Essa consciência do corpo como locus,
onde a experiência mística se dá, aparece tanto em sua prosa, notavelmente na
autobiografia “Vida”, como em sua lírica, que se destaca pelopathos que a
atravessa. São versos que impressionam pelo erotismo místico, pois, como a
própria Teresa confessa em um de seus poemas,”nacidos del fuego del amor de
Dios que en si tenía”.
A maior e mais evidente
característica da vida e pessoa de Teresa de Ávila é, sem dúvida, sua condição
de perpétua enamorada de Deus.

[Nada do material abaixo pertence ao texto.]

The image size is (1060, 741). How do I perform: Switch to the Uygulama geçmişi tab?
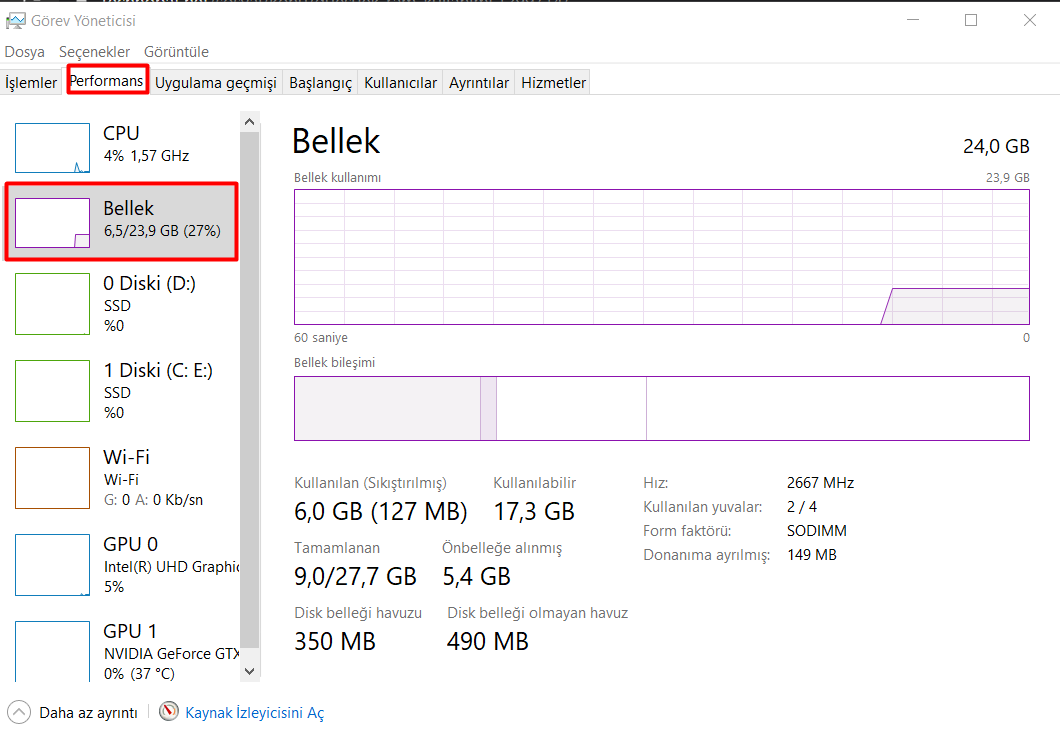pyautogui.click(x=215, y=83)
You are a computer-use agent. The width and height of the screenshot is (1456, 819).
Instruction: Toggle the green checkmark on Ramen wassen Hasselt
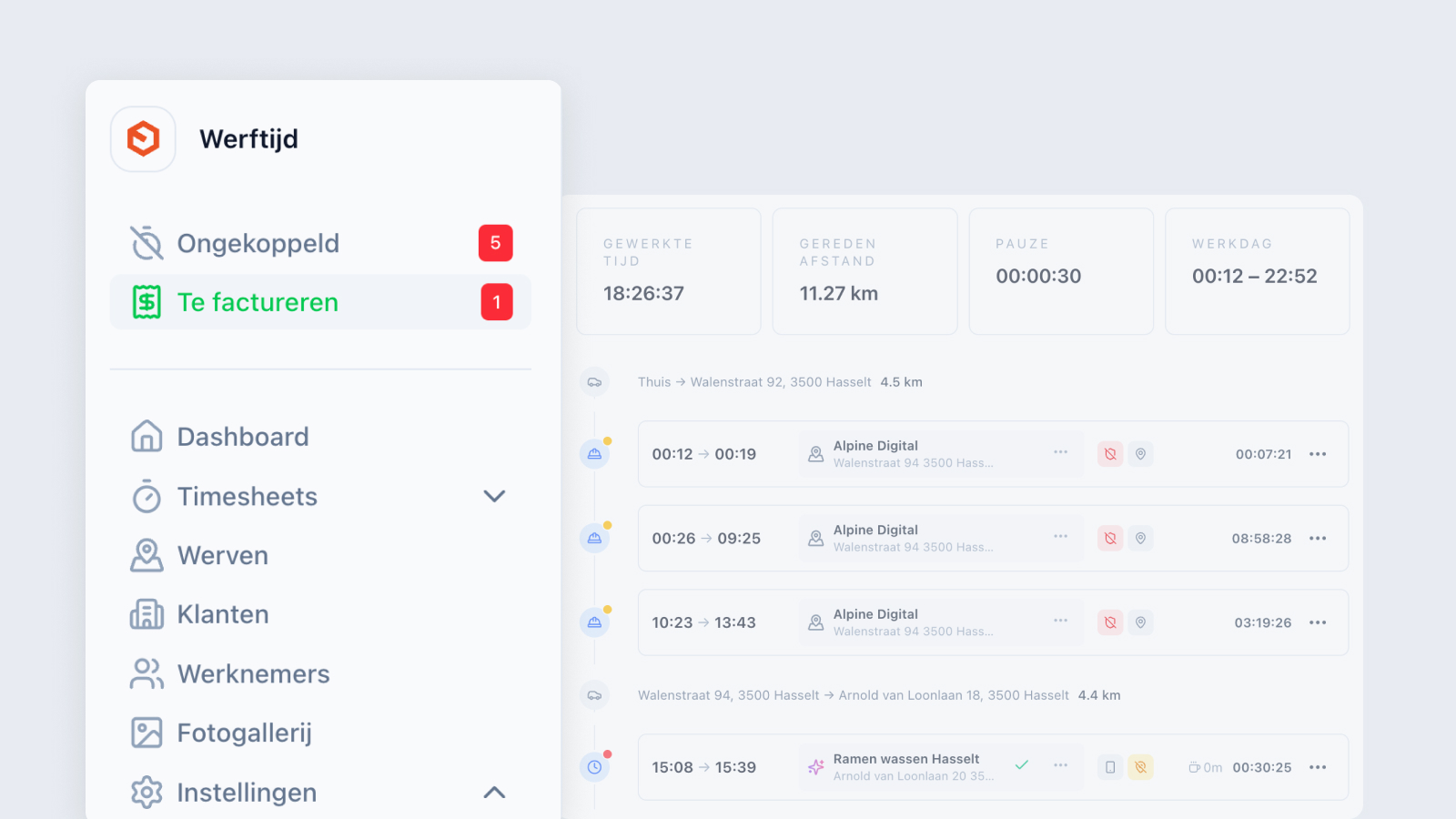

Ao narrar suas experiências místicas, em
nenhum momento censura a dimensão erótica de sua experiência de Deus, a quem
chama de Amado, a quem dedica poesias que deixam perceber a chama que a devora
de amor e paixão por esse Deus que a cria e a faz para ele. Isso autentica e
concede veracidade à sua condição de mística, assim reconhecida pela Igreja e
por quantos entram em contato com sua experiência espiritual e sua esplêndida
relação com Deus.
Mulher profundamente feminina,
que contemplou a Beleza Infinita, o Sumo Bem, a glória infinita da divindade,
Teresa ficou para sempre ferida pelo encanto sob o qual este Outro a seduziu e
fascinou. Ela passou a vida em busca de um novo pressentir desta
visão que um dia a deslumbrou tão fortemente, que já não pode esquecer-se do
que lhe foi dado ver e perceber, e prefere morrer antes que perder a presença
amada que a fascina com sua beleza e seu fulgor. Daí os versos tão
radicais que escreveu: “Muero porque no muero”. O desejo de morrer se
explica, pois na morte esperava encontrar o Amado de sua vida sem o véu da
carne que impossibilita um encontro total e pleno.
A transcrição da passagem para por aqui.